[Required work]
Give again, word for word, every line in the entries below from the line with "Given: Click the" up to and including the line with "1568x718 pixels.", and no other line.

[Provided information]
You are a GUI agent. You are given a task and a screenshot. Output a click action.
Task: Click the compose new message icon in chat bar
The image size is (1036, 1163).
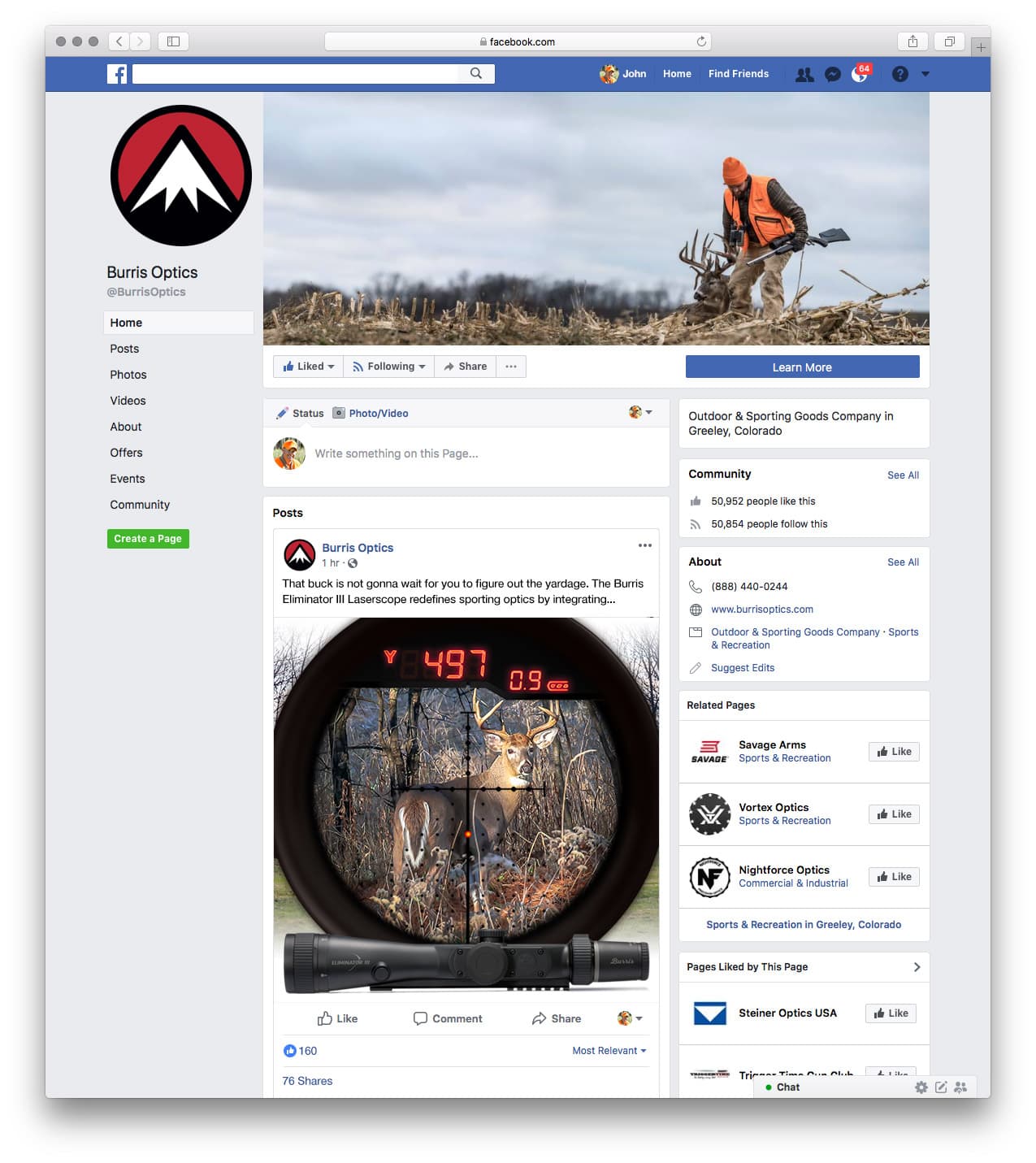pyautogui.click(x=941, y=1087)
---
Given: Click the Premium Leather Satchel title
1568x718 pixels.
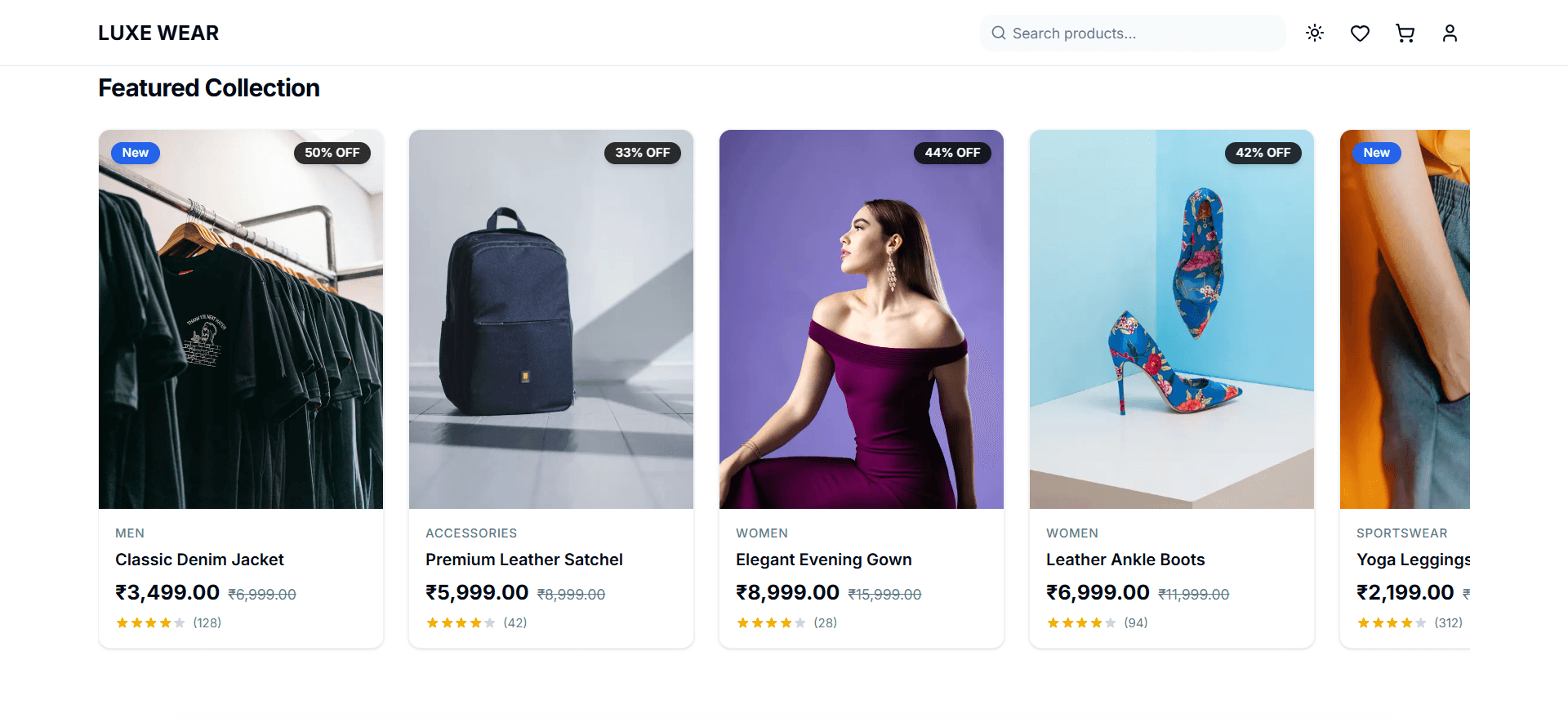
--
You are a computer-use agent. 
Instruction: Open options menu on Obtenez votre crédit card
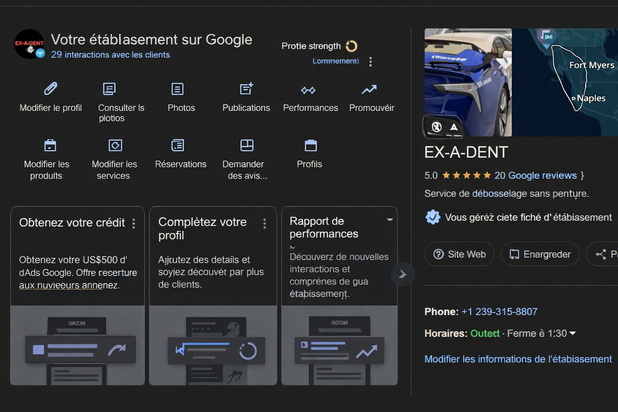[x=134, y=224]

[Finished task]
Given: Click the Premium Leather Satchel title
1568x718 pixels.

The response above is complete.